Role of nitric oxide in medullary raphe-evoked inhibition of neuronal activity in the periaqueductal gray matter.

In male urethane-anaesthetized rats, activation of neurons in nucleus raphe obscurus and the caudal tip of nucleus raphe magnus by microinjection of 50-100 nl 0.1 M D,L-homocysteic acid produced a 75.6 +/- 5.2% reduction in the firing rate in 25 neurons in the lateral and dorsolateral sectors of the periaqueductal gray matter which lasted for 102.3 +/- 13.3s (mean +/- S.E.M.).
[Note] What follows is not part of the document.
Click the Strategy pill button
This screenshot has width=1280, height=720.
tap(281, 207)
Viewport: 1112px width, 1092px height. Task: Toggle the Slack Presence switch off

The duration of the inhibition was significantly reduced in a dose-dependent manner by intracerebroventricular injection of the inhibitor of nitric oxide synthase, N(w)-nitro-L-arginine methyl ester (50-500 micrograms) but not by N(w)-nitro-D-arginine methyl ester (500 micrograms). In contrast, the magnitude of the raphe-evoked inhibition, i.e. the maximum depression of firing rate, was not significantly affected by either isomer. The results suggest that nitric oxide plays a role in the regulation of the excitability of neurons in the midbrain aversive system by the medullary raphe. The selective effect of the nitric oxide synthase inhibitor on the duration, but not the magnitude, of the raphe-evoked inhibition suggests that nitric oxide is not involved in initiating the inhibition. Rather, its role appears to be in maintaining the raphe-evoked inhibition once it has been initiated by a non-nitrergic mechanism.